MATERIAL PROVIDED Block Start

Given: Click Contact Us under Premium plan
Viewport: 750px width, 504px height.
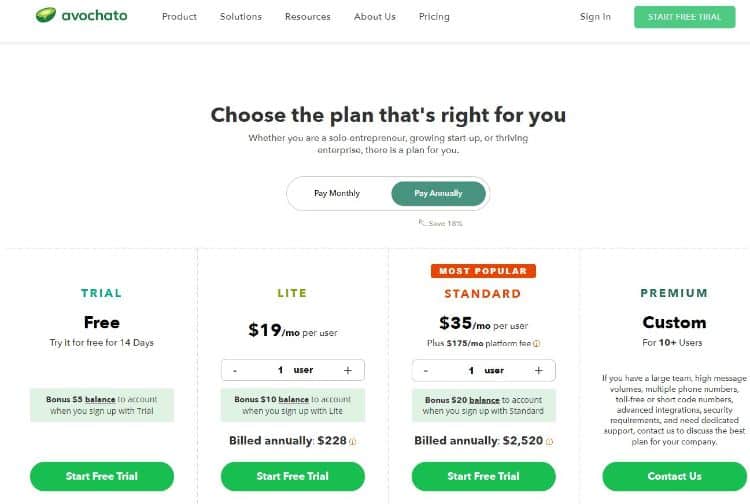Looking at the screenshot, I should click(x=674, y=476).
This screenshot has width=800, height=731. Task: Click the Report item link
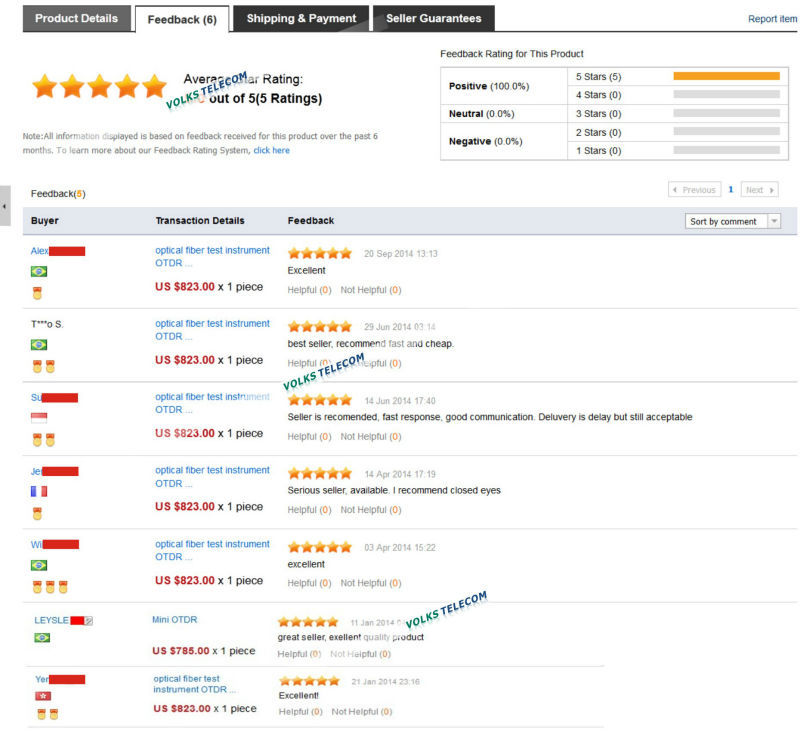(772, 19)
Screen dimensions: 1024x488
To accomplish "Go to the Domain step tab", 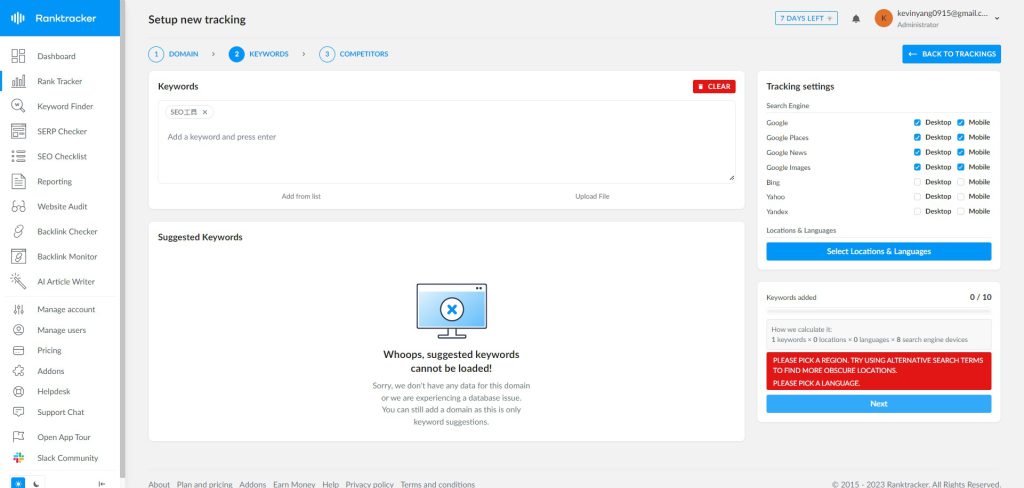I will pos(174,54).
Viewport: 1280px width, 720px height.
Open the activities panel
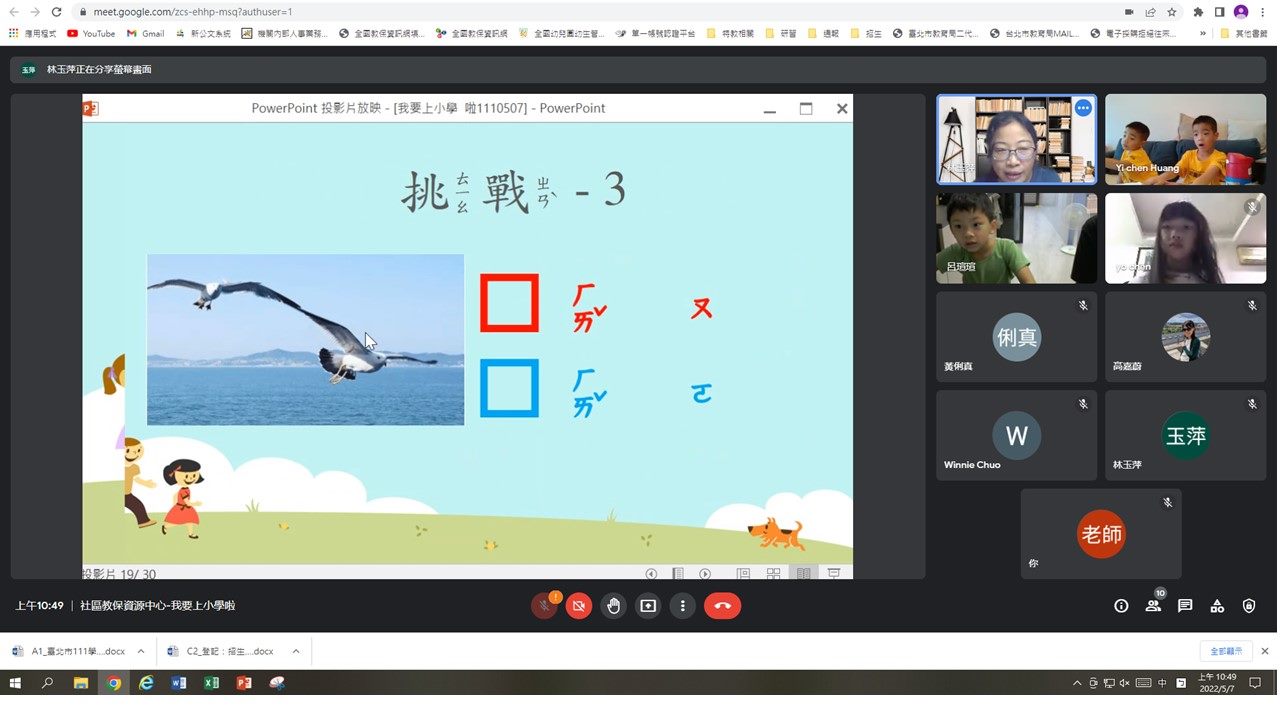pos(1217,606)
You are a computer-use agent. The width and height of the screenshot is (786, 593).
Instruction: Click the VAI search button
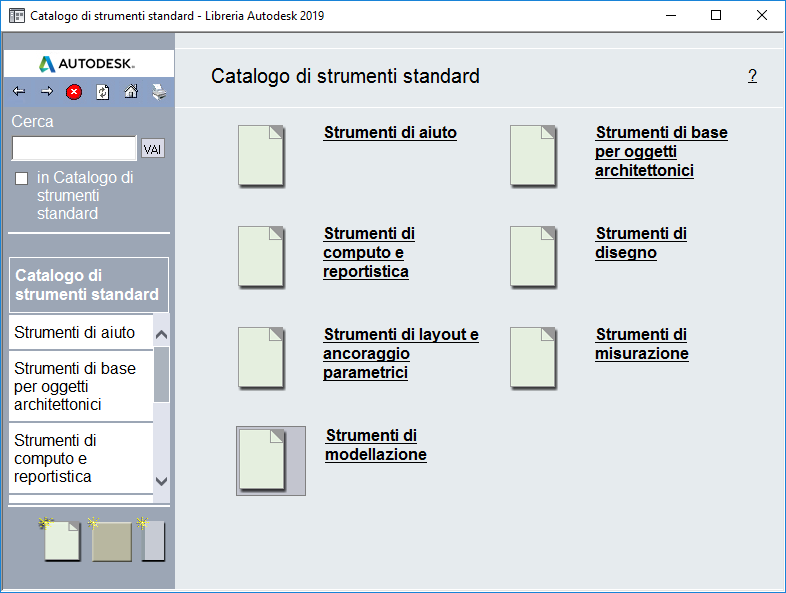point(153,149)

MATERIAL PROVIDED Block End

__TASK PROMPT__: An exact copy of the lines from the one with "Viewport: 1280px width, 720px height." through the last line of the records, inclusive, is required, with all pictures left out.

__RESULT OF THE TASK__:
Viewport: 1280px width, 720px height.
Open the activities panel
pos(1217,606)
You are a computer-use agent. The width and height of the screenshot is (786, 593).
Instruction: Click the VAI search button
point(153,149)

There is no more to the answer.